The problem:
Each line from the first entry to the line with "This screenshot has height=508, width=768.", both included, is to be returned unchanged, with any pictures dropped.

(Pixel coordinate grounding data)
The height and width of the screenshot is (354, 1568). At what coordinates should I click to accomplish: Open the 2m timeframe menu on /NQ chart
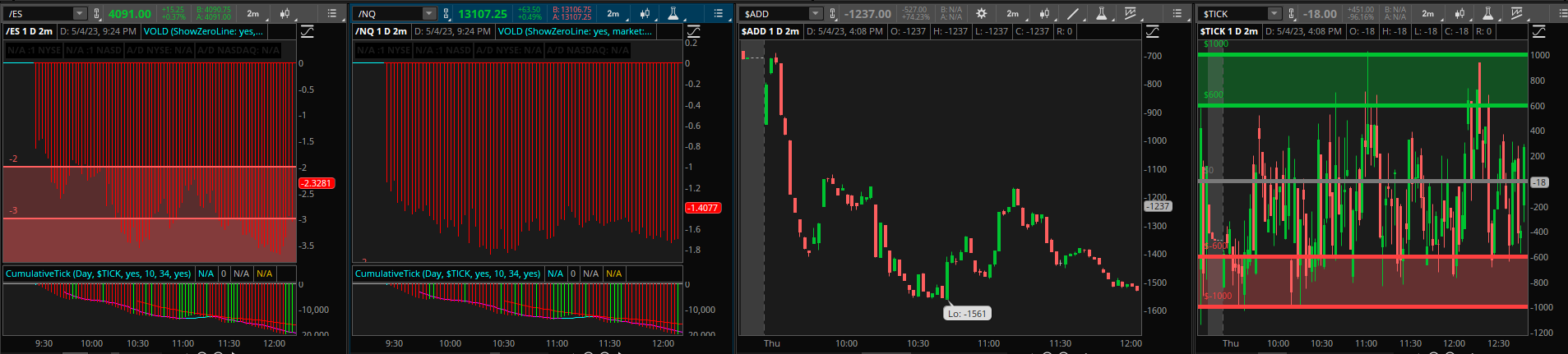coord(613,13)
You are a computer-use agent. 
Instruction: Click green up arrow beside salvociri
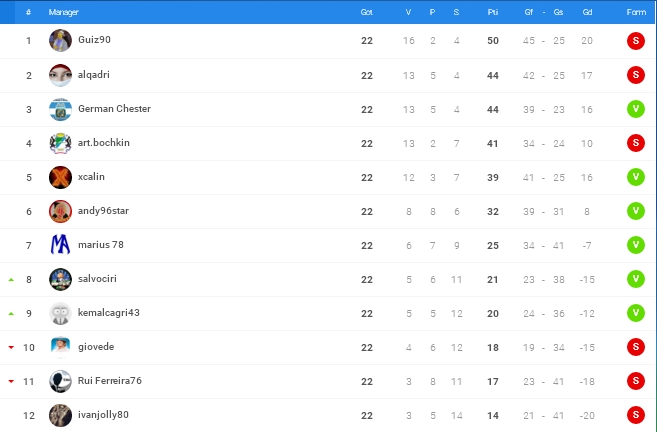click(11, 279)
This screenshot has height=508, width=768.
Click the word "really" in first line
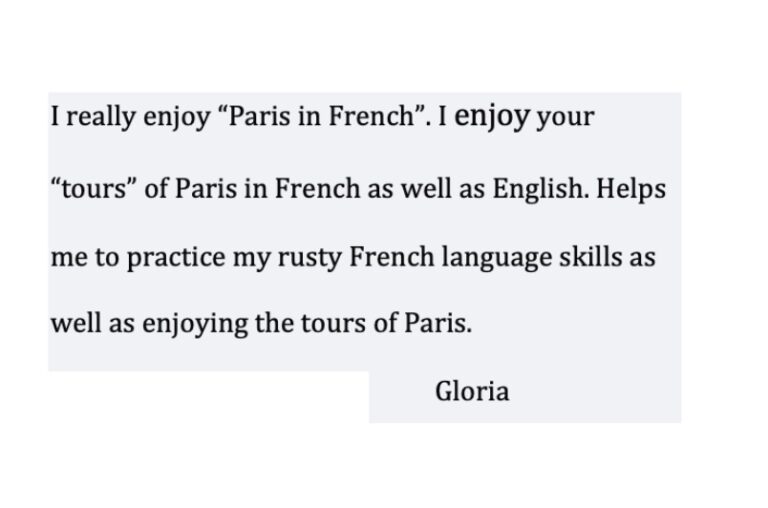pos(101,118)
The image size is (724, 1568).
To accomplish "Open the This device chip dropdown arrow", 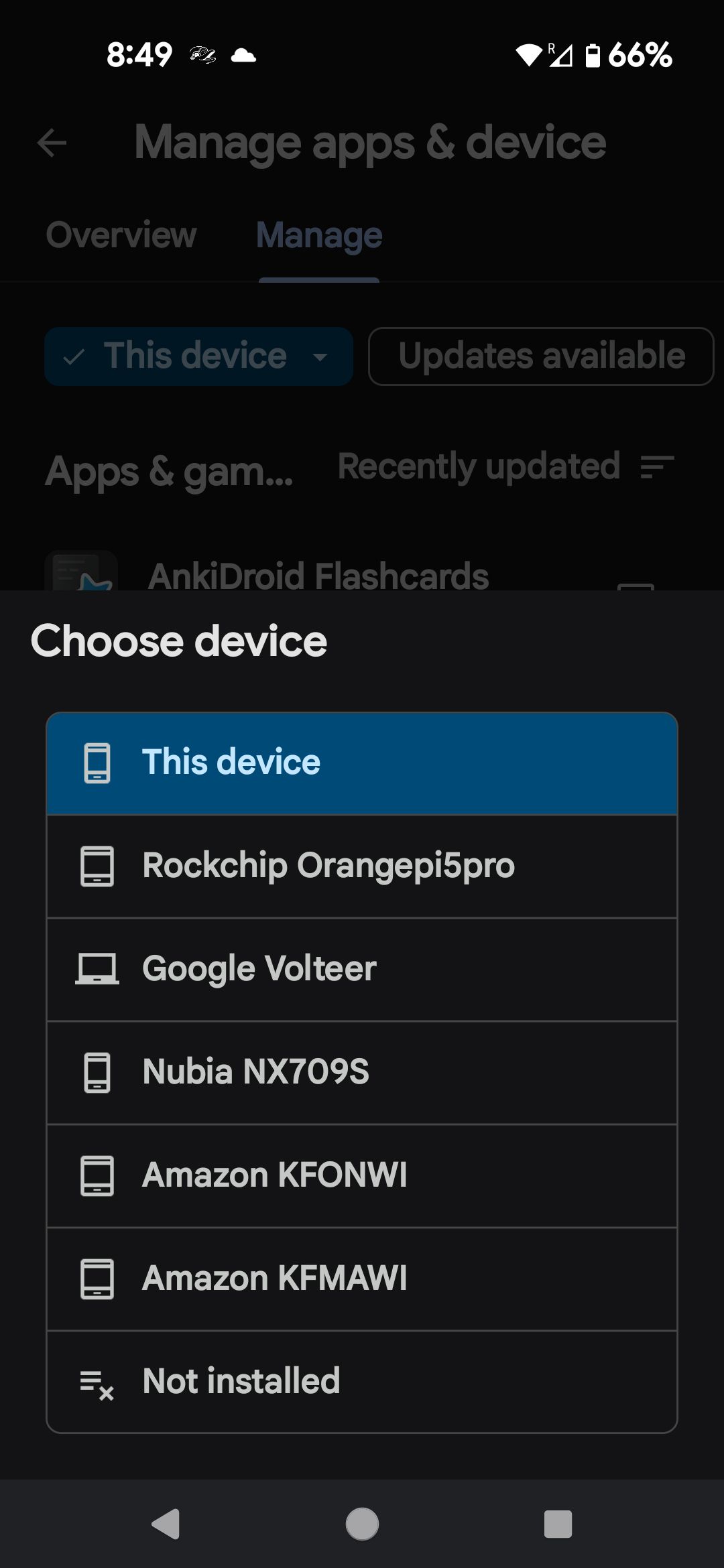I will [x=320, y=356].
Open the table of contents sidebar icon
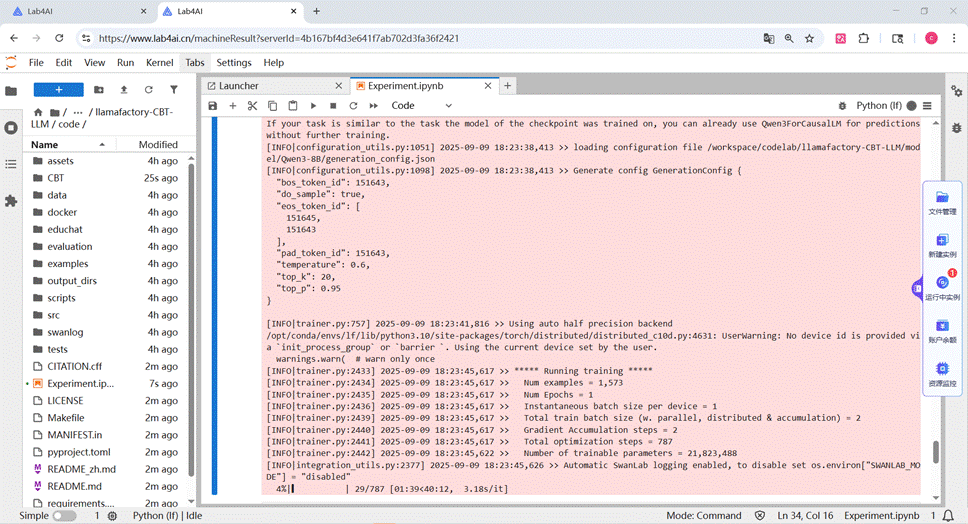The image size is (968, 524). [11, 164]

Response box:
The height and width of the screenshot is (354, 1568). At what coordinates should I click to accomplish: Open the 2m timeframe menu on /NQ chart
coord(613,13)
You are a computer-use agent. 
Instruction: Click green up arrow beside salvociri
click(11, 279)
This screenshot has height=508, width=768.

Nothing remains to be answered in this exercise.